Chris Orapello’s Picks

  1. A History of Witchcraft by Jeffrey B. Russell and Brooks Alexander

  2. Cunning Folk and Familiar Spirits by Emma Wilby

  3. The Eldritch World by Nigel Pennick

  4. Roebuck in the Thicket by Evan John Jones and Robert Cochrane

  5. The Devil’s Dozen by Gemma Gary


Chris Orapello’s Comments

Selecting five books for someone to start with when pursuing a path in Traditional Witchcraft is a tough thing to do as there are a number of introductory texts along with a plethora of academic and anthropological sources to visit. However, with that said, the following five books are sure to get someone off to a fantastic start.

To reset any foundational understandings about witchcraft history, I recommend A History of Witchcraft: Sorcerers, Heretics, & Pagans (second edition) by Jeffrey B. Russell and Brooks Alexander.
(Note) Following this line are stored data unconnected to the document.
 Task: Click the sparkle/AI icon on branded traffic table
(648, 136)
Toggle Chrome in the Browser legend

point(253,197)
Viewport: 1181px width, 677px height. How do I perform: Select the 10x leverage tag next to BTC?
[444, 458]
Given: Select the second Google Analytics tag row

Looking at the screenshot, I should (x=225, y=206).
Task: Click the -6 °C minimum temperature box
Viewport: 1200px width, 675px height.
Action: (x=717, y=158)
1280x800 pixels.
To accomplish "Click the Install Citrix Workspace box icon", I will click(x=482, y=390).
This book is a good solid overview and has a college textbook feel to it, while still being an enjoyable read. Part one is especially pertinent to anyone embarking on the path as it deals with witchcraft and history before the modern witchcraft revival of the twentieth century.

For a historic perspective on belief and practice, Cunning Folk and Familiar Spirits: Shamanistic Visionary Traditions in Early Modern British Witchcraft and Magic by Emma Wilby is a great place to start. Although it is an academic book, Wilby’s writing style is highly engaging and informative. Her book will also add a deeper layer to one’s understanding of witchcraft history through her analysis of folk beliefs and witchcraft trial records.
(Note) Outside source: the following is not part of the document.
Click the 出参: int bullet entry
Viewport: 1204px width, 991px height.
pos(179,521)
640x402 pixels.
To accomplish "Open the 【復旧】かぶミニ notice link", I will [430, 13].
To lift the veil and to re-enchant one’s local landscape I recommend The Eldritch World by Nigel Pennick. A slim book that is packed with excellent information on the unseen realms of the world one lives in and is sure to flip their perspective on the world around them.

For an understanding of what relates to modern practice in regards to Traditional Witchcraft, one should go right to The Roebuck in the Thicket: An Anthology of the Robert Cochrane Witchcraft Tradition by Evan John Jones and Robert Cochrane, edited by Michael Howard to find out where the current interest in Traditional Witchcraft began and what devil brought it forth. Along with his letters, this is an indispensable book when it comes to Robert Cochrane and his views and approach to witchcraft and the modern movement of the time.

My last and final recommendation is The Devil’s Dozen: Thirteen Craft Rites of the Old One by Gemma Gary. This is a great hands-on pocket book of ritual and offers the budding traditional witch a fresh arsenal of rites and ritual styles by which to shape their practice.

I think if one were to read and absorb the above list of books, they’ll be well on their way to walking the crooked path.